Но главное оказалось не это. Главное оказалось, что, купив билет, ты можешь сесть в вагон, и тот самый «энджин» (машина), который недавно еще гонял по какой-нибудь Охайо-Балтимора-Рэйрод, пыхтя и отдуваясь, заливаясь тем самым гудком, который возвращает тебя в детство, раскачиваясь, стуча на стыках, помчит тебя среди холмов, по железным мостам через каменистые речки в какой-то неведомый Честер, а потом обратно.
Полтора часа твоего детства, отрочества и юности. Даже лучше. Тогда я мог только мечтать оказаться в будке машиниста. А тут не только разрешили, а с радостью, с веселыми улыбками, и машинист и кочегар обнялись перед моим фотоаппаратом. И седобородый, в форменной фуражке, начальник поезда, и молодой, улыбчивый, с усиками парнишка-проводник, разносящий заодно напитки с такой же готовностью. И всем почему-то было весело. И каждый раз, проверяя билеты – туда и обратно – кондуктор с самым серьезным видом говорил, что сейчас остановит поезд и высадит безбилетную пассажирку, пятнадцатилетнюю Габриэлу, специально прикомандированную к нам: увидели, что мы русские.

##########

Задания для выполнения -
(A) Объясните, почему, согласно отрывку о поездке на паровозе, эти полтора часа оказались «даже лучше» детства.
(B) Перепечатайте из отрывка о поездке на паровозе фрагмент от слов «Полтора часа твоего» до слов «что мы русские.» включительно.

Перечень материалов -
##########

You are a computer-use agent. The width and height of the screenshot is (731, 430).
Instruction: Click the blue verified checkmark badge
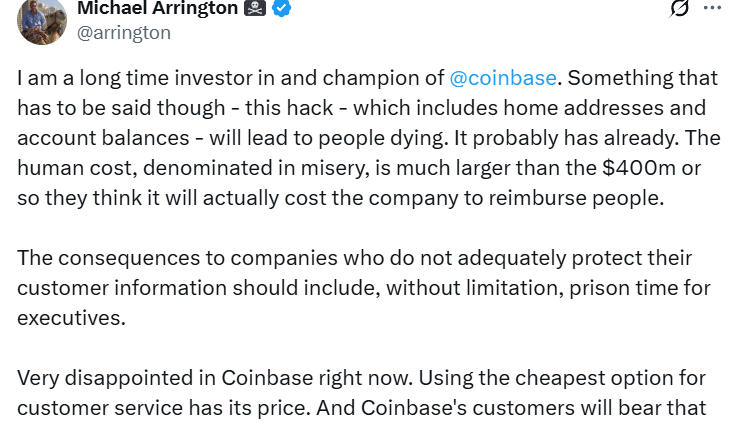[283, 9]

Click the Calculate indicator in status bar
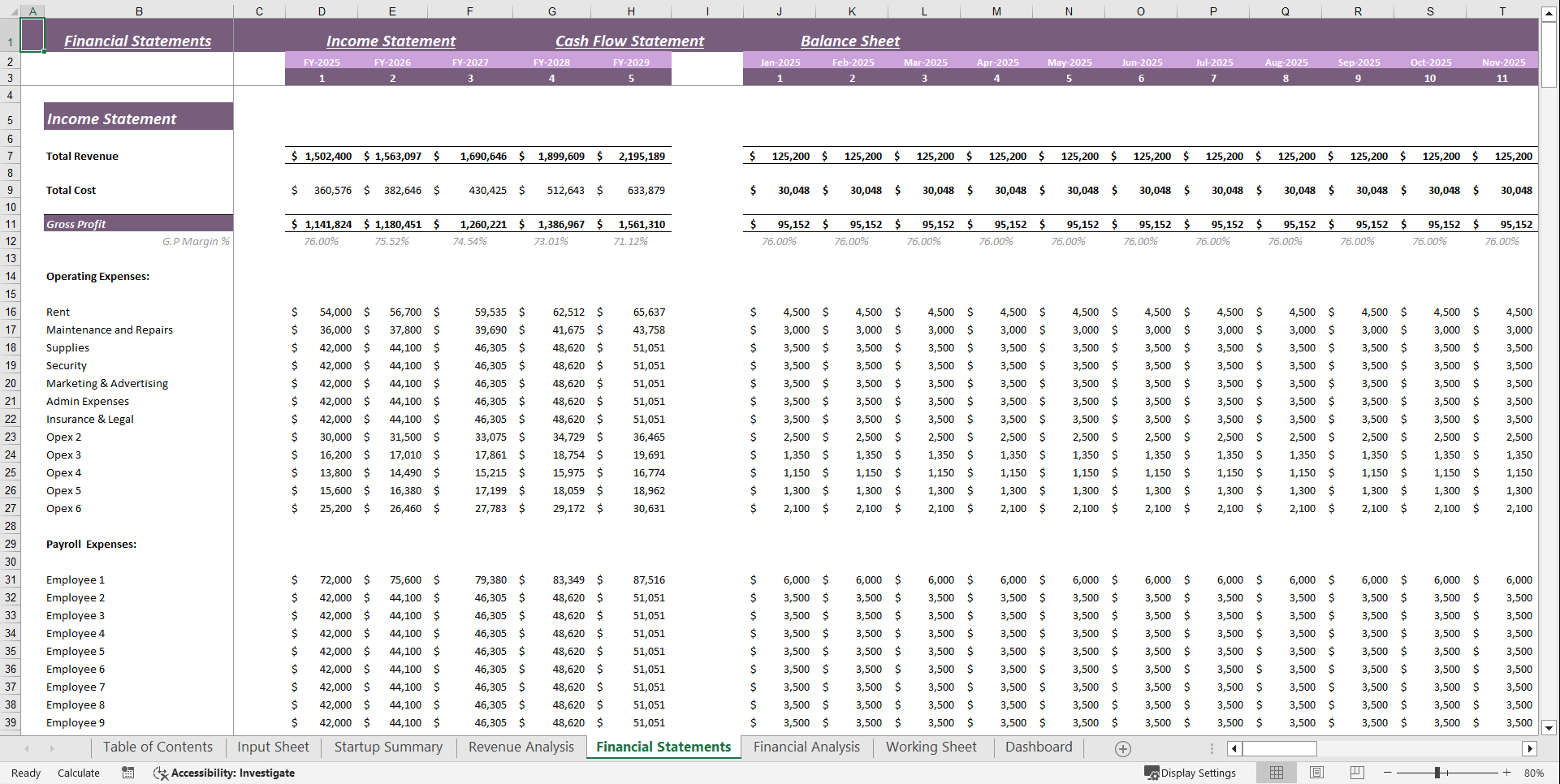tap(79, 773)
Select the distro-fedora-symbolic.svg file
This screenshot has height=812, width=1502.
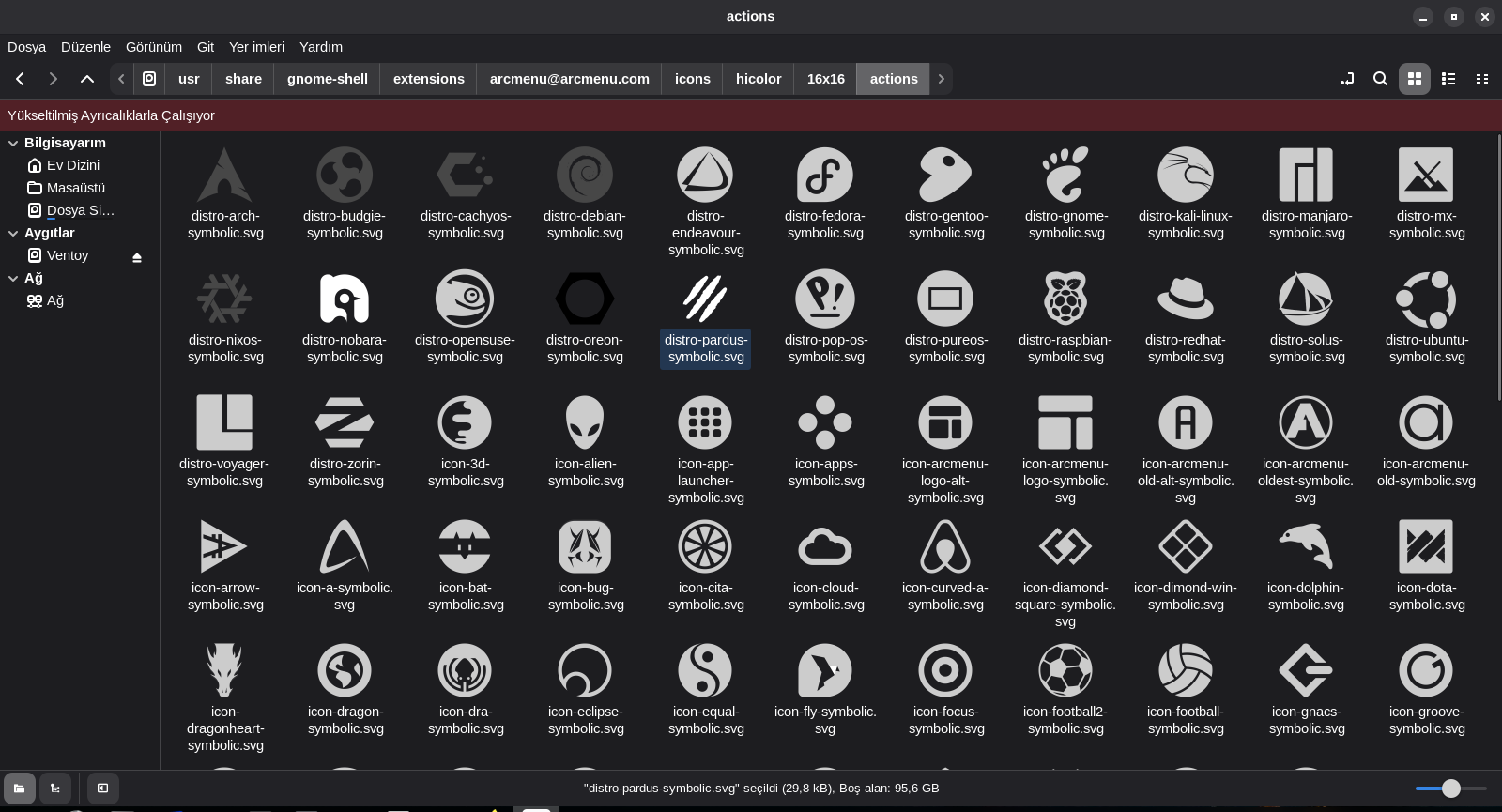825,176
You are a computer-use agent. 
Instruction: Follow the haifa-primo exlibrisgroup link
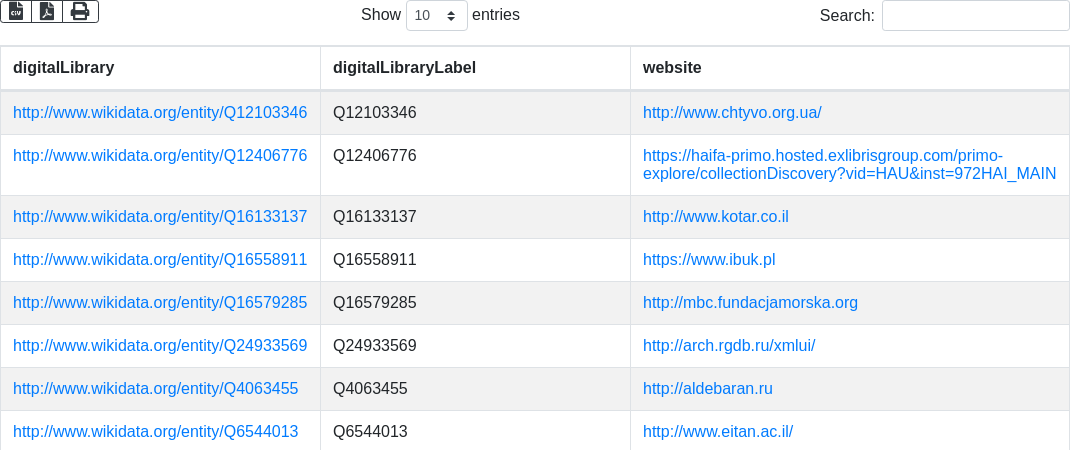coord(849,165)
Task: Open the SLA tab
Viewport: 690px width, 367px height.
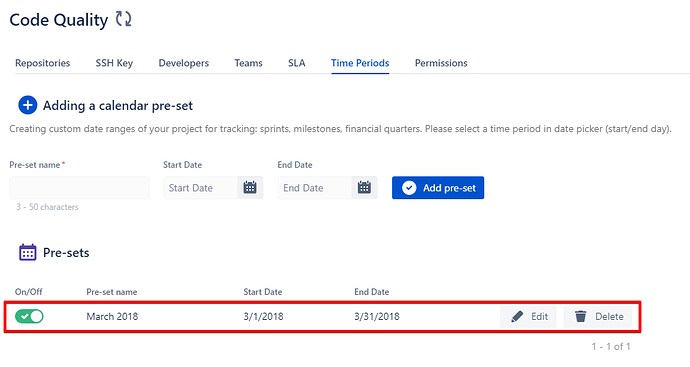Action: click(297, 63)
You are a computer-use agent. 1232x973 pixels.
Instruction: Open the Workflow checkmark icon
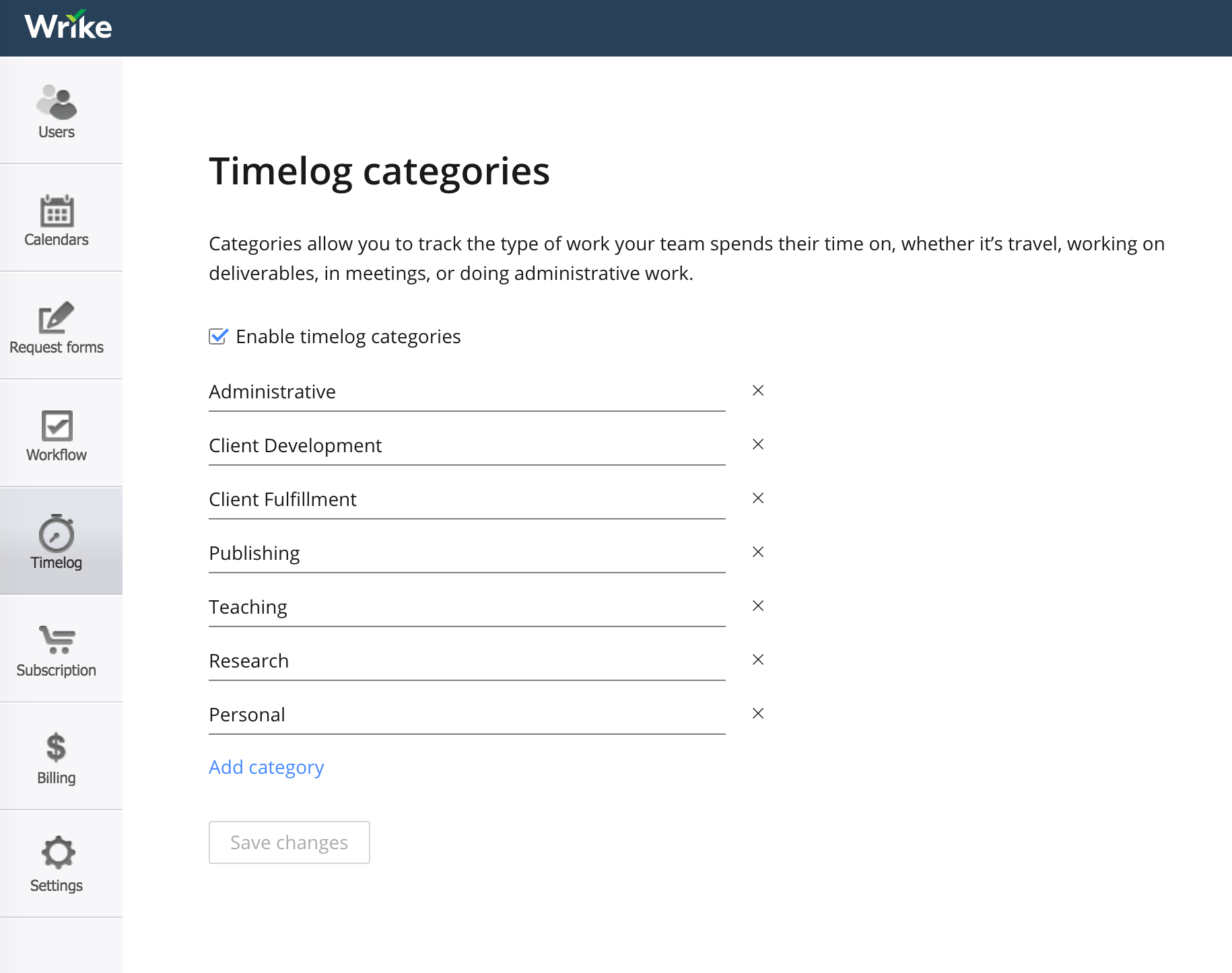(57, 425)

##########

Ответы к заданиям -
(A) В детстве можно было только мечтать оказаться в будке машиниста. В этой поездке туда не просто пустили, а пустили с радостью и веселыми улыбками.

(B)
Полтора часа твоего детства, отрочества и юности. Даже лучше. Тогда я мог только мечтать оказаться в будке машиниста. А тут не только разрешили, а с радостью, с веселыми улыбками, и машинист и кочегар обнялись перед моим фотоаппаратом. И седобородый, в форменной фуражке, начальник поезда, и молодой, улыбчивый, с усиками парнишка-проводник, разносящий заодно напитки с такой же готовностью. И всем почему-то было весело. И каждый раз, проверяя билеты – туда и обратно – кондуктор с самым серьезным видом говорил, что сейчас остановит поезд и высадит безбилетную пассажирку, пятнадцатилетнюю Габриэлу, специально прикомандированную к нам: увидели, что мы русские.